Remortgaging the future on the bet of stability has meant owning a furnace again. There is a lot to be said for living in an apartment building big enough to warrant a super…not to mention a pool. We never seem to move from one sort of place to a similar one. Just as the move from a century old farmhouse on two-acres of onions and grass to a hundred plus unit mid-rise was a re-education, so too is moving into the 1960s suburban dreamscape.
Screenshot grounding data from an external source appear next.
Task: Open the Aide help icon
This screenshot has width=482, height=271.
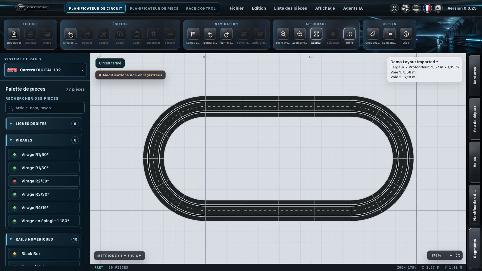Action: (406, 34)
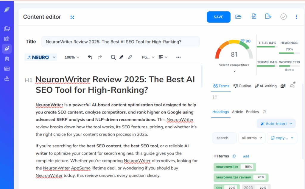Click the undo arrow in the editor toolbar
The width and height of the screenshot is (305, 189).
point(90,57)
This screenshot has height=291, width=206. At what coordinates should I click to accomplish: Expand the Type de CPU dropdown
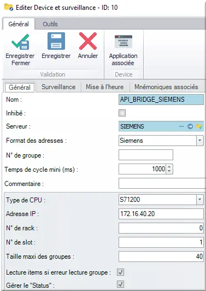[x=199, y=200]
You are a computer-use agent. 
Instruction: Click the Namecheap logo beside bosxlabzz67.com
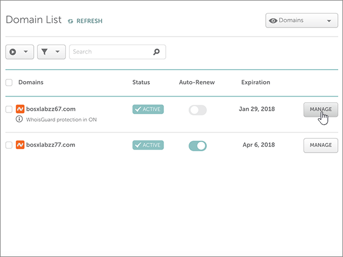(x=19, y=109)
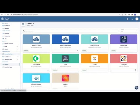Screen dimensions: 140x105
Task: Toggle dark mode moon icon in header
Action: point(132,19)
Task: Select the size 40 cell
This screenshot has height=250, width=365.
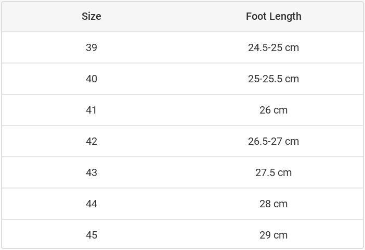Action: (x=92, y=79)
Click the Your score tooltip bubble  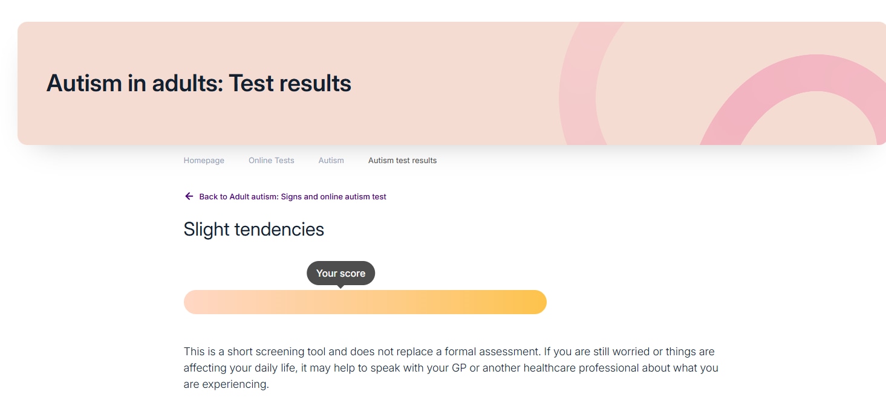[x=340, y=273]
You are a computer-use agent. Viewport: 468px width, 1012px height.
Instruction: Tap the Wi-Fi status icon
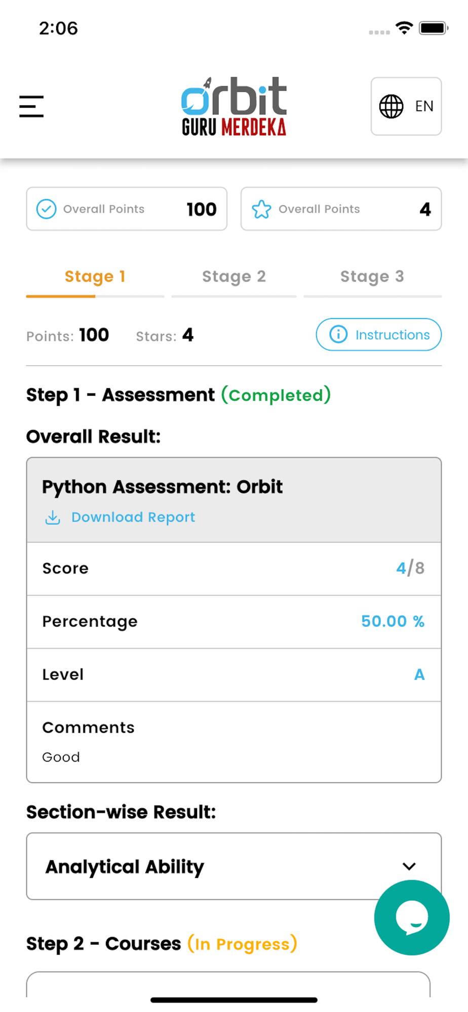click(404, 28)
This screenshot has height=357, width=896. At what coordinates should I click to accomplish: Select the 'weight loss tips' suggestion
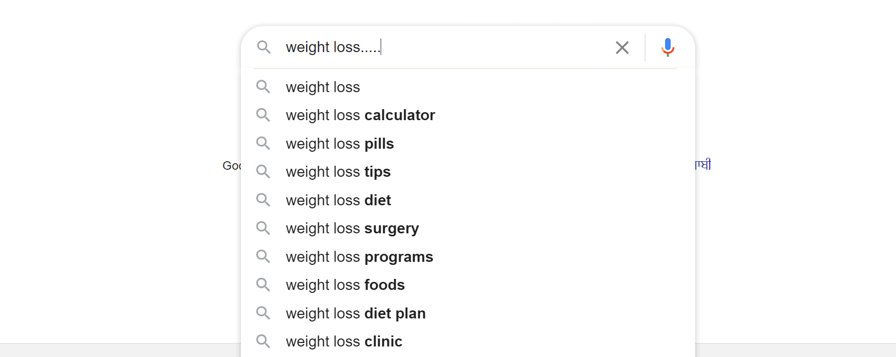click(x=338, y=172)
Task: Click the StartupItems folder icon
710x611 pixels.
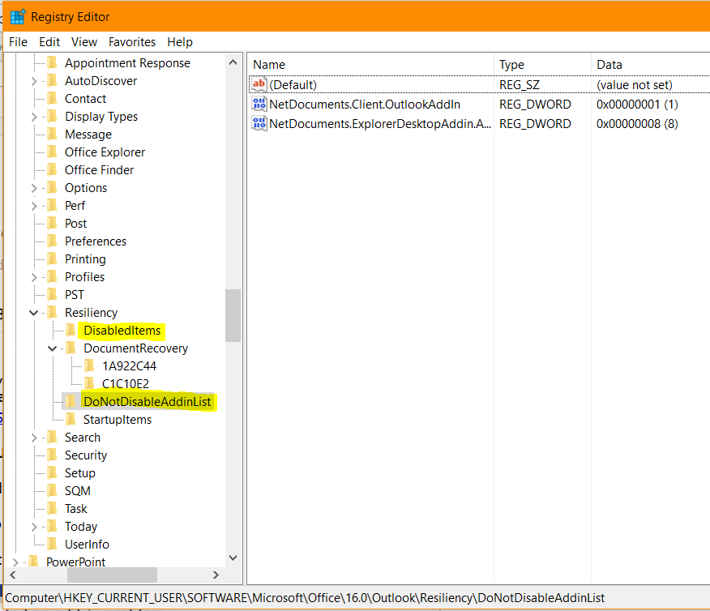Action: 71,419
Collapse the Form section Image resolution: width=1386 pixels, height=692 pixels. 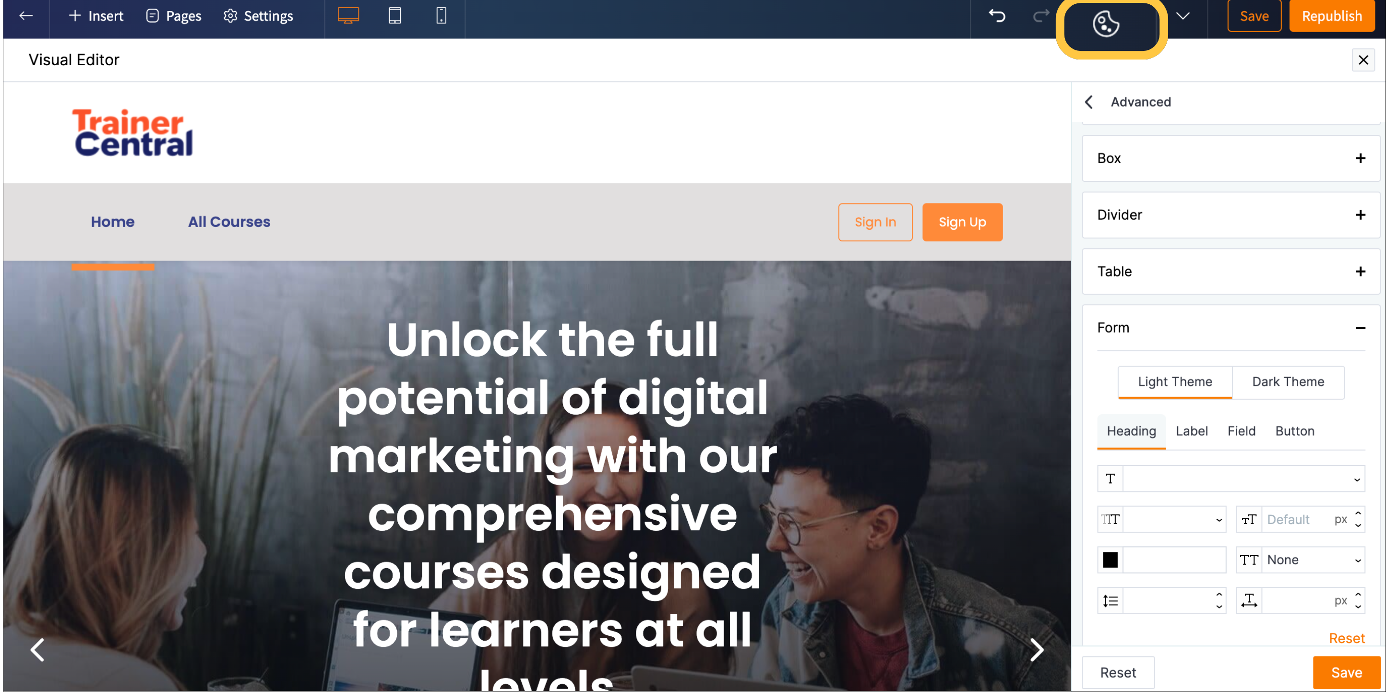point(1360,328)
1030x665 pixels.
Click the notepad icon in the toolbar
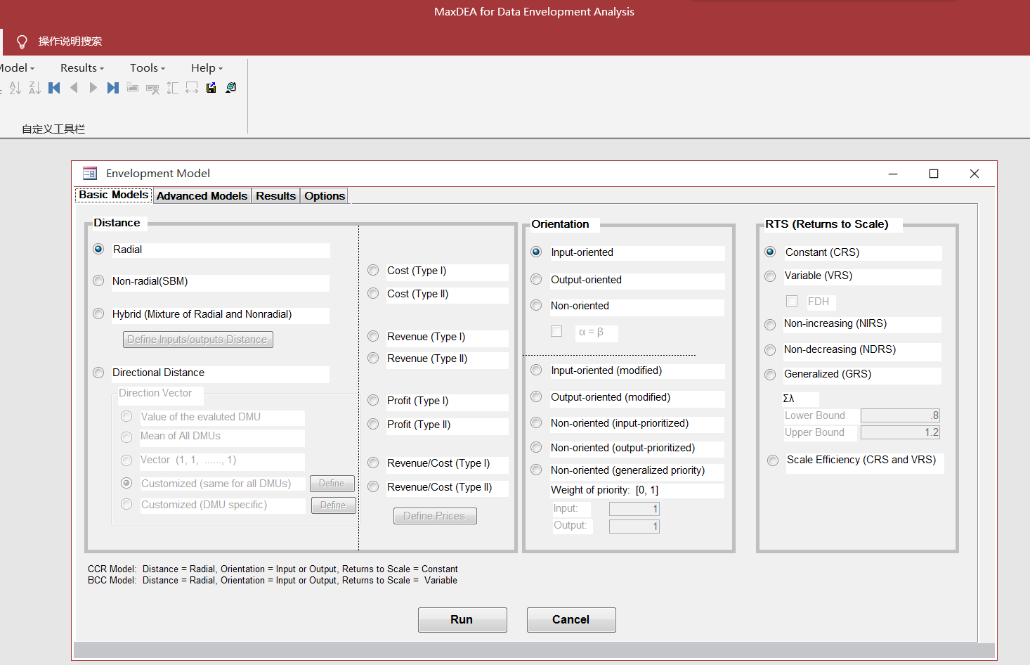pos(231,88)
One friend who bought into the modern suburban dreamscape looked at our tree filled streets and yards the other day and was immediately ticked: “great, now I get to come over and think about how great our place will look in 2037.”
But every thing comes with a cost and that means we now have our own furnace to tend…and water heater and laundry and air and other things I really don’t understand yet. At least we don’t have a well and a septic system. Nothing feels better than cutting a cheque for $5,500 on a new poo treatment facility on your mini-farm. A poo eating machine. Because they are all machines and a house is just a stranded ship filled with machines.
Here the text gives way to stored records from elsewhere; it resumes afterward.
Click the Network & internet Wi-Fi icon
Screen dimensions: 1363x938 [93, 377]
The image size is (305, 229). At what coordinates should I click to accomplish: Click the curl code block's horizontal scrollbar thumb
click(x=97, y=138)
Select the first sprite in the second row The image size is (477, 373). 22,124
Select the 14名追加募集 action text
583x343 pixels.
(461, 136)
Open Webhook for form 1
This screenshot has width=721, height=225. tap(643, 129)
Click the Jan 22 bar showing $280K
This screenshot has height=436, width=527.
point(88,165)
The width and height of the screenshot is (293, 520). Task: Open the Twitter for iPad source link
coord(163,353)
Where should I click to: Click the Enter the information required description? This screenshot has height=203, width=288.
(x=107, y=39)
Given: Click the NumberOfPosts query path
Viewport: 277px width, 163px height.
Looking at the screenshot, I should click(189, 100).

Before the farm out east, we rented the upper story of an Ottawa Valley lumber barons whome from a couple of pals who lived on the main floor after dividing it into three apartments as an investment. We ended up with the two upstairs ones for a year and a half. Ten or more foot ceilings, two kitchens and more than eighty paces from the front door to the TV. That place was an ocean liner, two hulking metal boxes in the basement the size of mini-vans providing the heat. They needed tending…for if you didn’t anticipate the effect of impending shifts in the continental low and high pressure systems upon the inert thing that is a 30 by 50 by 100 foot, twenty room house of stone built for a rich dreamer in around 1890, you (and your thoughtful tenants upstairs) roasted or froze – depending on the whim of the season – usually for two days and usually at solstice but magnified during a quirky thaw, intense heatwave or summer coldsnap, as the furnaces were stroked and stoked, as the pipes creeked and coaxed hot water radiators to convey more or less energy into the mass of rock that encased our families, landlord and tenant in equal subjugation to the laws of thermal dynamics and Victoria home engineering. Men who knew not enough and knew they knew not enough worried over these machines at such times. Worried and drank beer in the basement, watching.
Apparently the new furnace, air cooling and water heating matrix in the new dark room down there is in good shape and has been well tended. I have some time.